The expected output is exactly the lines below, starting at the line with "Instruction: Click the highlighted" and ending at the line with "has height=786, width=1400.", both included; no other line belongs in it.

[Pixel coordinate grounding data]
╭──

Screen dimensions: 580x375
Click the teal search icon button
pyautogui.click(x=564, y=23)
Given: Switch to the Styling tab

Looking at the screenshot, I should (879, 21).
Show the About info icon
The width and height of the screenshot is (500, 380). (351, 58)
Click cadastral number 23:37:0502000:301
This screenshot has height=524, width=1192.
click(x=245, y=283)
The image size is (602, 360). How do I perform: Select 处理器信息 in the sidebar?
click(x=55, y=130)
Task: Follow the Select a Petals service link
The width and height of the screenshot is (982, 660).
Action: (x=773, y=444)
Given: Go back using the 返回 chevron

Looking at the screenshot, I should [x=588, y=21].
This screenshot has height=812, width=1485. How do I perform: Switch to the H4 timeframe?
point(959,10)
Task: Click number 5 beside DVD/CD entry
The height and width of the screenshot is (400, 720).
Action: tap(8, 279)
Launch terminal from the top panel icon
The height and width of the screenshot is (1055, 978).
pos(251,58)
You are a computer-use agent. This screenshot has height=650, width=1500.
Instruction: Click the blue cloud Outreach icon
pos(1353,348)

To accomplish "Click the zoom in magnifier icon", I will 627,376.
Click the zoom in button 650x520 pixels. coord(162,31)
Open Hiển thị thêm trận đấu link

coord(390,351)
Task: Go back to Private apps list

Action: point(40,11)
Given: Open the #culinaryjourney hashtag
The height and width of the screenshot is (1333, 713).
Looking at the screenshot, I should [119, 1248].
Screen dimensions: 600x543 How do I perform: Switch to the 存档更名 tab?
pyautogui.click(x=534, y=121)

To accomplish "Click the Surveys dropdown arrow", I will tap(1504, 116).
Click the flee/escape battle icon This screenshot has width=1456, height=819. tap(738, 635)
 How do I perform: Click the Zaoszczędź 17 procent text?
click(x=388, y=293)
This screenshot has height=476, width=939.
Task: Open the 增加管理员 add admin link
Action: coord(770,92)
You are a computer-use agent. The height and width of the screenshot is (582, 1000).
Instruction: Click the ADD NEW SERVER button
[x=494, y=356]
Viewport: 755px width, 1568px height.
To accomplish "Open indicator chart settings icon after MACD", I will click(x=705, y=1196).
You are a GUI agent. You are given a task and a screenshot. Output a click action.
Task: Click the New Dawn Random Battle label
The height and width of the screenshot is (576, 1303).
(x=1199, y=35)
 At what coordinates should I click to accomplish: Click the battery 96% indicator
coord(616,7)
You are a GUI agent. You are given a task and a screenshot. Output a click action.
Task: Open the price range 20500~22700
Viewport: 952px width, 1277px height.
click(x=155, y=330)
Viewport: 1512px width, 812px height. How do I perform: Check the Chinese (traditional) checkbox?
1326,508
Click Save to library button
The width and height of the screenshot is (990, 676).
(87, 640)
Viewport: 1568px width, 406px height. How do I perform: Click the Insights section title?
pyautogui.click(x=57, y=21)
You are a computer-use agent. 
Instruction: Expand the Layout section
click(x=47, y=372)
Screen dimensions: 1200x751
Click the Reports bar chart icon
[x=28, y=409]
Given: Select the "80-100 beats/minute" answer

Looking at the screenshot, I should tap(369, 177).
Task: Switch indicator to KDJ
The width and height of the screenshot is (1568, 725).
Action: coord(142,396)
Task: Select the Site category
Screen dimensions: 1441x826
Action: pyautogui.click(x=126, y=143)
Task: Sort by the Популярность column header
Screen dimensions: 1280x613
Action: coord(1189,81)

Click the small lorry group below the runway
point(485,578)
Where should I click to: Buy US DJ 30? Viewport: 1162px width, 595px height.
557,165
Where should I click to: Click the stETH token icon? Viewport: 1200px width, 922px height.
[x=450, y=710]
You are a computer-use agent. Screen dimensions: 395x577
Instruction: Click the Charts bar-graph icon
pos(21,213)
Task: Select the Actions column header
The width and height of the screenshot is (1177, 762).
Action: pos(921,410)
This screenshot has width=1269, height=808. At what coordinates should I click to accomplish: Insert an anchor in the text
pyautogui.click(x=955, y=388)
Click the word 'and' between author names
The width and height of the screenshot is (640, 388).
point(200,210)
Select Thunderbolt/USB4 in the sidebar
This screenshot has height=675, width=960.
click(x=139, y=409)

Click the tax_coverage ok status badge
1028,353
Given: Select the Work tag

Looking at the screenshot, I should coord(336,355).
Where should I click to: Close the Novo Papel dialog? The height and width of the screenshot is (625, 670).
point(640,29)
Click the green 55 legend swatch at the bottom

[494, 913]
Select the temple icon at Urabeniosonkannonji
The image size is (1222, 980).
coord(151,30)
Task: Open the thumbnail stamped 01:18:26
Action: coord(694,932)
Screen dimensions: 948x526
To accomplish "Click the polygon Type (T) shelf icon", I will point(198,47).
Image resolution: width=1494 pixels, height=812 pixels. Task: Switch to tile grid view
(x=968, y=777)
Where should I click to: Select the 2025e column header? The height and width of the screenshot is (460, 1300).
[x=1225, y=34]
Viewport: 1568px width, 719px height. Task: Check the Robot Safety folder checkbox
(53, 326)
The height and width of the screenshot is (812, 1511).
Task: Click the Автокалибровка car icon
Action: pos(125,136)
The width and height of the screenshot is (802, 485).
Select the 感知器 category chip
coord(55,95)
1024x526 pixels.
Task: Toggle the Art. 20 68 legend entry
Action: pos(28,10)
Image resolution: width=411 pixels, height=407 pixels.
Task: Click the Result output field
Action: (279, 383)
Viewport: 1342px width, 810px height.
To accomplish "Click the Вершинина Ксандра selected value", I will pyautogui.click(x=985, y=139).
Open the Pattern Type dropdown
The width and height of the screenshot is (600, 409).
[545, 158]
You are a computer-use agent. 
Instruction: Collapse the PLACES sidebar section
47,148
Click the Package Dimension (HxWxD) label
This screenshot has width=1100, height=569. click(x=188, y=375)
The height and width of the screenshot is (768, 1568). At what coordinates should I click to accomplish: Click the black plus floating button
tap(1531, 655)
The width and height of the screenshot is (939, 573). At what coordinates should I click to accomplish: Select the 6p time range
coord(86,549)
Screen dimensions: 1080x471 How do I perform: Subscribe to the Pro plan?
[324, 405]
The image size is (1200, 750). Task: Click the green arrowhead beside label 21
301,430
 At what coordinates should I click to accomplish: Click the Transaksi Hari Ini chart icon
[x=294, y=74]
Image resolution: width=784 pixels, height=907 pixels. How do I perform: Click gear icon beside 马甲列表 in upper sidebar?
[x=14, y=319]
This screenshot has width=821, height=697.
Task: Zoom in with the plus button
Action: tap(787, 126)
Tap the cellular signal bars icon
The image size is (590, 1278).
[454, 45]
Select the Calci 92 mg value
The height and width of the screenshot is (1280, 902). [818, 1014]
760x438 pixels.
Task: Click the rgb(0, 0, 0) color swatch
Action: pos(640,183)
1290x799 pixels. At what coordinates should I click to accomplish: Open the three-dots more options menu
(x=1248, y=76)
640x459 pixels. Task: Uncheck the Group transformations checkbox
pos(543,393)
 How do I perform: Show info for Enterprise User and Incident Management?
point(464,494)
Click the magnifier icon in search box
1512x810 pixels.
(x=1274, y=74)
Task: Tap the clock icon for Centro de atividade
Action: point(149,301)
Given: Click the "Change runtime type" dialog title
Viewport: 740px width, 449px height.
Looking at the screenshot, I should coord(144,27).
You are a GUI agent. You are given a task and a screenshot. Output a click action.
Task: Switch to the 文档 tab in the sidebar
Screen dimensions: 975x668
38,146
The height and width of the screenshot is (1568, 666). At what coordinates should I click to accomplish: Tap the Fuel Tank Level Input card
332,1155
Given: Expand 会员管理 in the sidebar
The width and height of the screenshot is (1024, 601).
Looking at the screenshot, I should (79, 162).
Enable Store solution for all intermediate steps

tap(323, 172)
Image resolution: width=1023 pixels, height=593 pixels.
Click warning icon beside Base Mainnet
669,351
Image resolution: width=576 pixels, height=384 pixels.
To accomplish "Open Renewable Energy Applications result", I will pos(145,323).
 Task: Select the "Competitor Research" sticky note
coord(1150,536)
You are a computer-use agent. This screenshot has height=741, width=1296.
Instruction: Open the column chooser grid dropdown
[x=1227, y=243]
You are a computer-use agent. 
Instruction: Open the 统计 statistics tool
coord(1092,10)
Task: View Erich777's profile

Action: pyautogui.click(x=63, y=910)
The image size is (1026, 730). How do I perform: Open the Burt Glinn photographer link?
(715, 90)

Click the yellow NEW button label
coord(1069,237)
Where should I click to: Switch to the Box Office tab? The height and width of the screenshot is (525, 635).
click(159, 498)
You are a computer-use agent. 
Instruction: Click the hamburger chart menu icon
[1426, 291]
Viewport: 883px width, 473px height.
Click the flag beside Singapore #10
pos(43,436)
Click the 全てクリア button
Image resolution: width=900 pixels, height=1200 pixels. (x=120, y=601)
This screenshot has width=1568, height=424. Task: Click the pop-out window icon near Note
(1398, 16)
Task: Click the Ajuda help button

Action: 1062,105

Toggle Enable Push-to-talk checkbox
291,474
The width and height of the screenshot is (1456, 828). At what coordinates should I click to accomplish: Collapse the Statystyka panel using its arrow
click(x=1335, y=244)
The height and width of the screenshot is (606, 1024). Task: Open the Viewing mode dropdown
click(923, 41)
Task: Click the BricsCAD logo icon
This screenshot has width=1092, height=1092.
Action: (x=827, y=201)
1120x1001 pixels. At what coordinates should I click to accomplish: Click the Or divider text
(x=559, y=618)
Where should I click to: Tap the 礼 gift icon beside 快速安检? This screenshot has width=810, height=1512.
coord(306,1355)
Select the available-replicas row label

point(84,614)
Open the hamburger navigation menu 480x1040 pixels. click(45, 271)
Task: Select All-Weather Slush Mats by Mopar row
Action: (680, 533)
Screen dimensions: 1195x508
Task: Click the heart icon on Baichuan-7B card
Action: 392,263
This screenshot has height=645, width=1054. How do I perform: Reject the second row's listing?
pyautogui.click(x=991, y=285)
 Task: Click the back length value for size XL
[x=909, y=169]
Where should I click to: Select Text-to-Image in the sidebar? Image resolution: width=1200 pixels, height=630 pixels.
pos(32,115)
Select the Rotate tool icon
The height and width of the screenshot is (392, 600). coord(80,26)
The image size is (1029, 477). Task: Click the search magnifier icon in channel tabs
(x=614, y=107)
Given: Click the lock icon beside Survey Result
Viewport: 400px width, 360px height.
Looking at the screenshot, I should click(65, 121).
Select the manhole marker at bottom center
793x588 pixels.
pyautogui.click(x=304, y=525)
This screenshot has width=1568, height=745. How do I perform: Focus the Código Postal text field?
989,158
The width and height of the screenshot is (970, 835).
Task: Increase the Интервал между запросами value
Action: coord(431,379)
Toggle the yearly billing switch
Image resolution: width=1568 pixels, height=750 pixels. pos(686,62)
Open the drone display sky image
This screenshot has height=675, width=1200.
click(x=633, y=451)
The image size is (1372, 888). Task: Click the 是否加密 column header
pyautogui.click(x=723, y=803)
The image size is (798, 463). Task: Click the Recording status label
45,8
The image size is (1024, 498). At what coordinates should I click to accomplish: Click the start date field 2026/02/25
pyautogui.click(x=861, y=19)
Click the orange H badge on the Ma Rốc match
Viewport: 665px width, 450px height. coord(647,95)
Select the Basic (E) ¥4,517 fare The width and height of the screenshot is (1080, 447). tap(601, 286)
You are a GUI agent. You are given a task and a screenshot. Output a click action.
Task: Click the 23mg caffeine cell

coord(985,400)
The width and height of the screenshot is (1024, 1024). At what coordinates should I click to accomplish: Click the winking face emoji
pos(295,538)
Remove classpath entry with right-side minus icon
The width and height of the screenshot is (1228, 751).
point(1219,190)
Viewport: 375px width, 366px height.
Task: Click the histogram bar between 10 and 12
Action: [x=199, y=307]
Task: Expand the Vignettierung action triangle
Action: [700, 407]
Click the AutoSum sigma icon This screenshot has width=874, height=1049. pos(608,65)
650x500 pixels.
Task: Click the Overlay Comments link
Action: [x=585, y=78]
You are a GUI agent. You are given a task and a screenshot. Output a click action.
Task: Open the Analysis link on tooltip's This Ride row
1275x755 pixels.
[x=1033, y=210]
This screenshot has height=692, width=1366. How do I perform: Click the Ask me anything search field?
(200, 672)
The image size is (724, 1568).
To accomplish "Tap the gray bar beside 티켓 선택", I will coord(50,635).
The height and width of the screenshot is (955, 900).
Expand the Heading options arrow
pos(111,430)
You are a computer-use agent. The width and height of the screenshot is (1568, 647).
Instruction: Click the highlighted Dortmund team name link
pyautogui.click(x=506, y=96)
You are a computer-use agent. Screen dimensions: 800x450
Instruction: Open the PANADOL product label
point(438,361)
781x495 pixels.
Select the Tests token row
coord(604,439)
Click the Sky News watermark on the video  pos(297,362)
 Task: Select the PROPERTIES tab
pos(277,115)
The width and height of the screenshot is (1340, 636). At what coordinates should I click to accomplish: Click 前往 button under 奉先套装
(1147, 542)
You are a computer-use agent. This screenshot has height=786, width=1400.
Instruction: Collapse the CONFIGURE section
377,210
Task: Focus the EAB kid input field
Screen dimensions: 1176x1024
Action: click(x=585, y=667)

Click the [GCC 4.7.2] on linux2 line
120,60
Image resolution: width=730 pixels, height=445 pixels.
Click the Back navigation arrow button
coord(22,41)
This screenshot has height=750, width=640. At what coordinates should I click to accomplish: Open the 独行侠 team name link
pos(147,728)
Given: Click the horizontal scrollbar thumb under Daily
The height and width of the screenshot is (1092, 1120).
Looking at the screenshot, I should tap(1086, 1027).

╰──

Solution -
Instruction: Click the highlighted Dortmund team name link
pyautogui.click(x=506, y=96)
You are a computer-use agent. Screen dimensions: 800x450
Instruction: Open the PANADOL product label
point(438,361)
781x495 pixels.
Select the Tests token row
coord(604,439)
Click the Sky News watermark on the video  pos(297,362)
 Task: Select the PROPERTIES tab
pos(277,115)
The width and height of the screenshot is (1340, 636). At what coordinates should I click to accomplish: Click 前往 button under 奉先套装
(1147, 542)
You are a computer-use agent. This screenshot has height=786, width=1400.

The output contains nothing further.